Stored data entries:
===
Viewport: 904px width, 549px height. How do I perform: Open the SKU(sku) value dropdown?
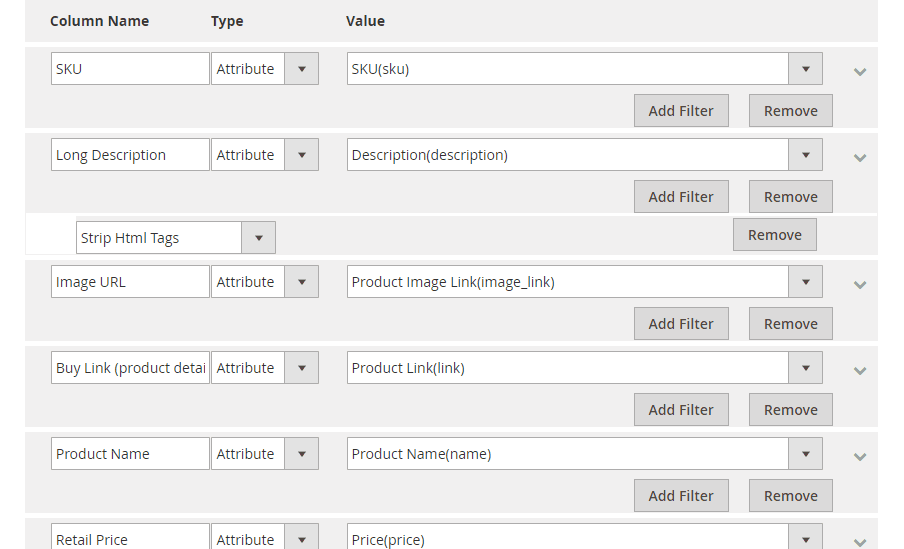point(584,69)
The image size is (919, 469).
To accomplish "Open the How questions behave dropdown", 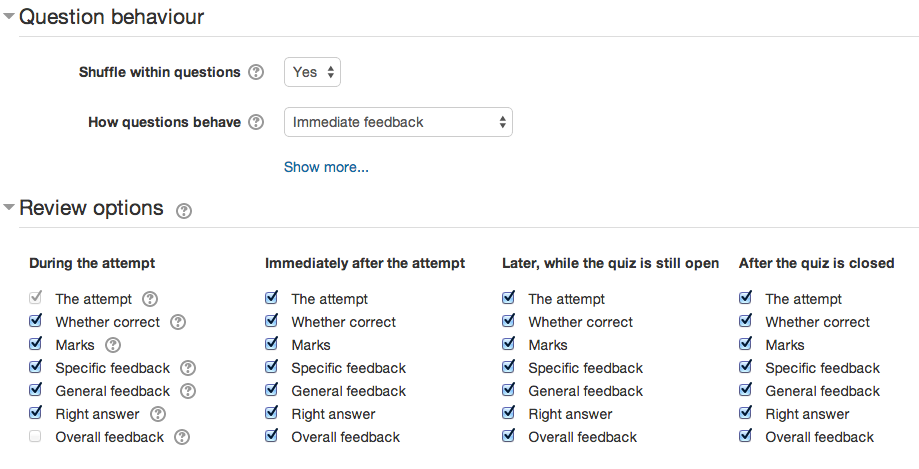I will pos(398,122).
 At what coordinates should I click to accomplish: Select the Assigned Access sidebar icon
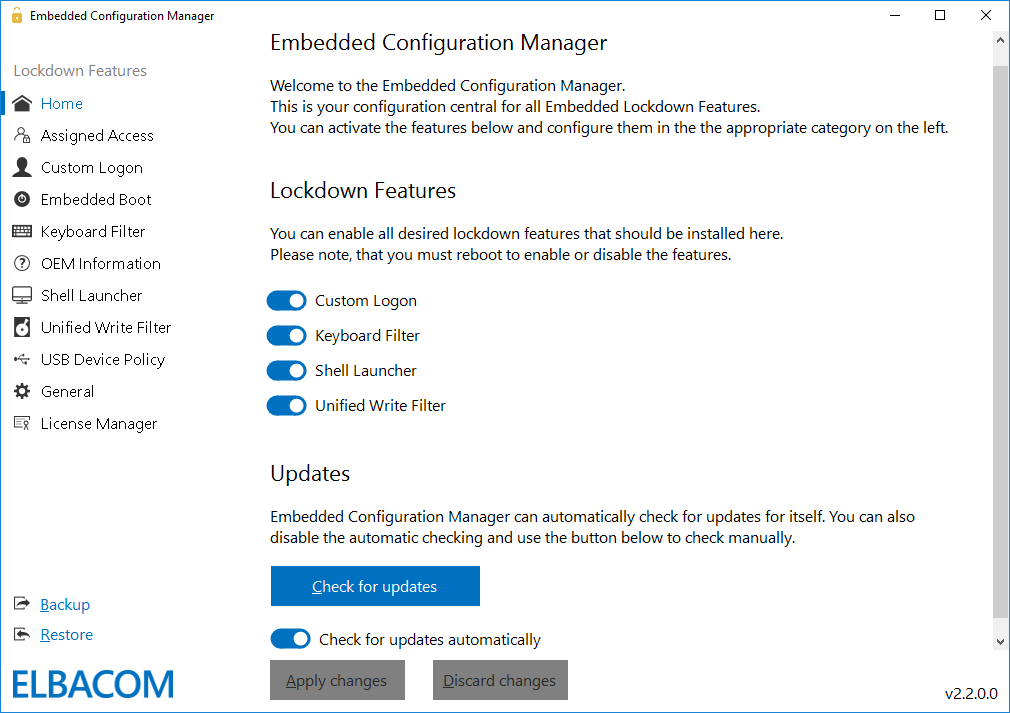pos(21,135)
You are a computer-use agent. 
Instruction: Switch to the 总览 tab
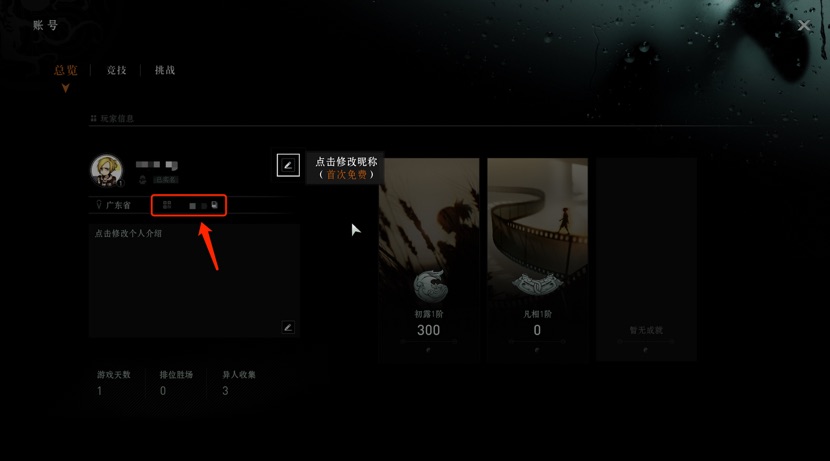tap(66, 70)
===
No pictures belong in the output. It should reproduce exactly the lines from the one containing "You are a computer-use agent." through the end of the data, both ends included.

*Response to the task:*
You are a computer-use agent. 
Instruction: Switch to the 总览 tab
tap(66, 70)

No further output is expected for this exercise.